### Record excerpts
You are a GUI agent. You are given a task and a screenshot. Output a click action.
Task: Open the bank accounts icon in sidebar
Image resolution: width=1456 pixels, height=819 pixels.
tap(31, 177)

==

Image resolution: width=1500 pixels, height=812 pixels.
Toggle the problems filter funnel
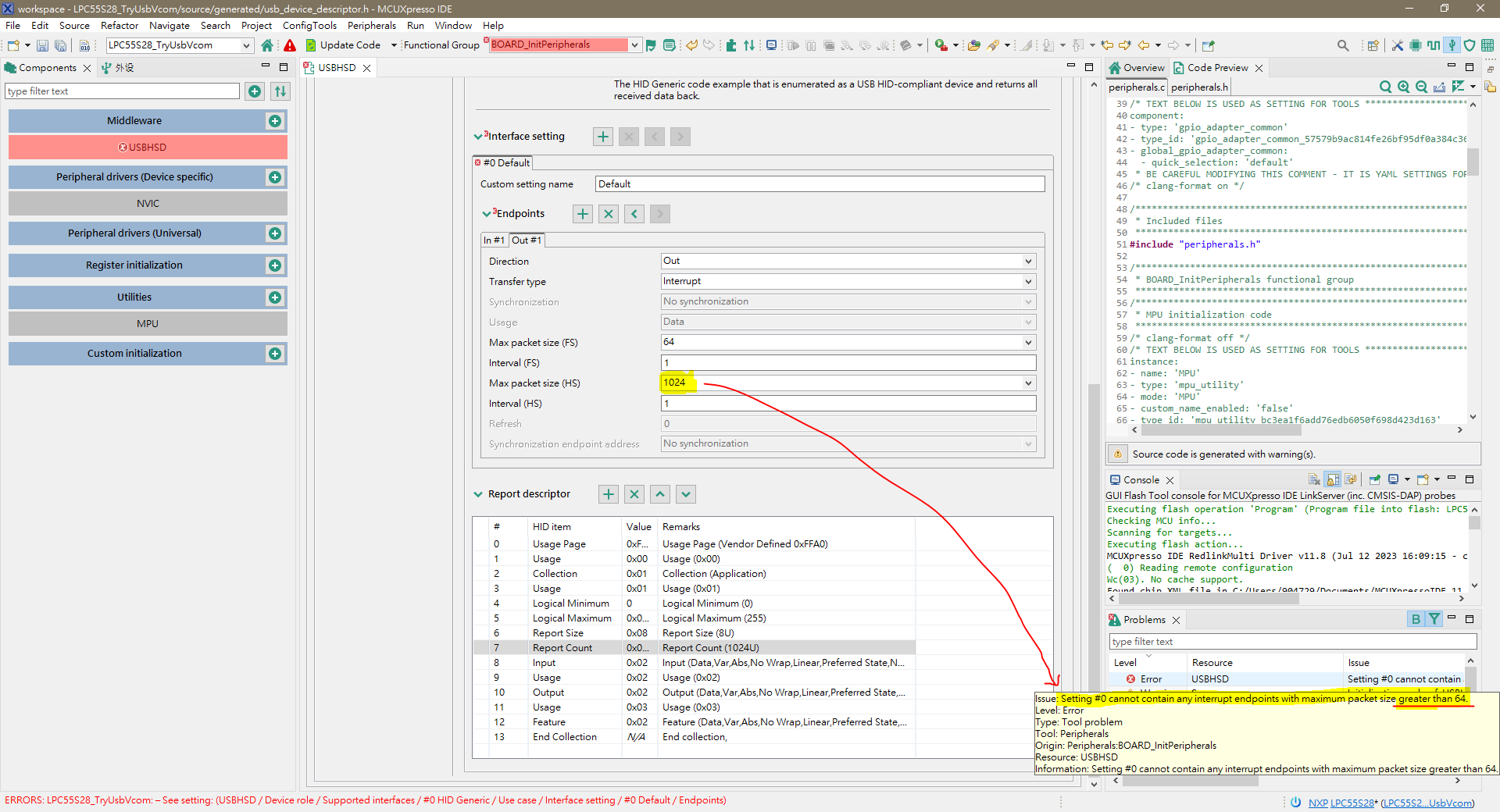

### Your assignment
Return exactly, and only, the lines above starting at the line that contains "Image resolution: width=1500" and ending at the line that contains "Toggle the problems filter funnel".

### Task result
Image resolution: width=1500 pixels, height=812 pixels.
Toggle the problems filter funnel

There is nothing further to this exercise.